Exercise goal → Please print, exactly as written, the line containing "You are a GUI" and each line after it through the end of the material; pictures stay out.

Data extract →
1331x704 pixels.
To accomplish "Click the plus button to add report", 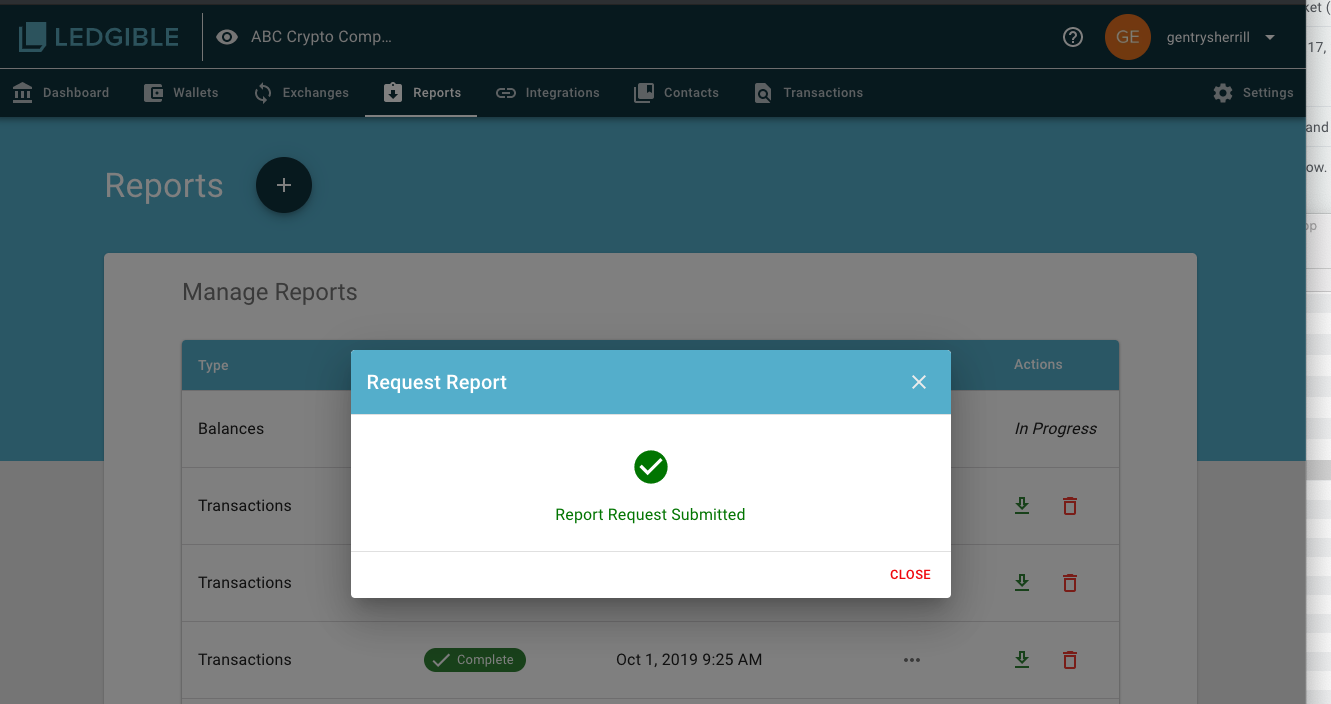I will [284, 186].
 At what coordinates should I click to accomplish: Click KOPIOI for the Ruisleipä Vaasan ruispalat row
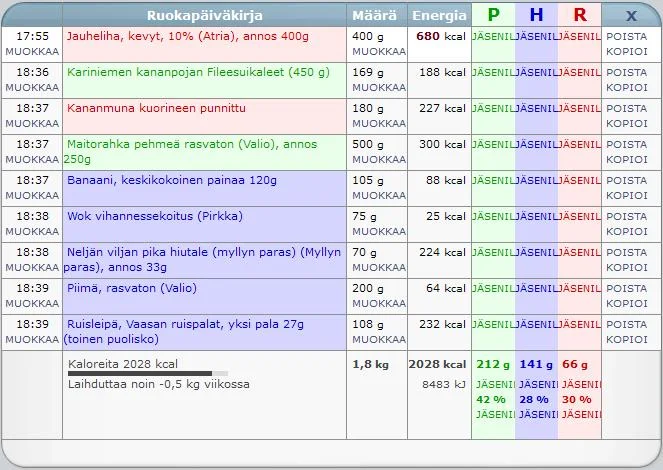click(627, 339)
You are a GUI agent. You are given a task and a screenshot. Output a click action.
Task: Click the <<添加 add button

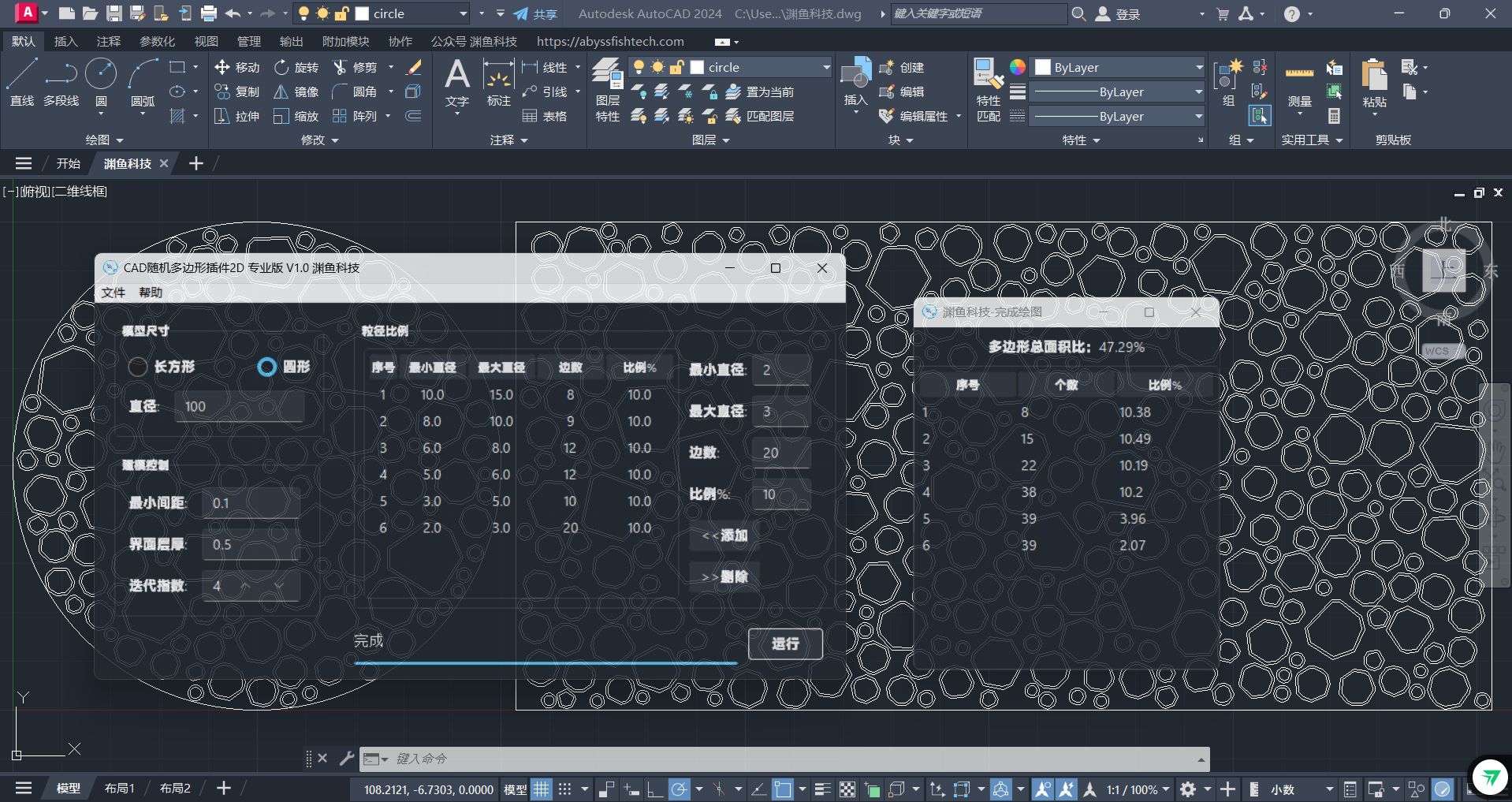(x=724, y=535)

Response to this exercise →
You are a GUI agent. You are given a task and a screenshot. Output a click action.
Task: Click the <<添加 add button

(x=724, y=535)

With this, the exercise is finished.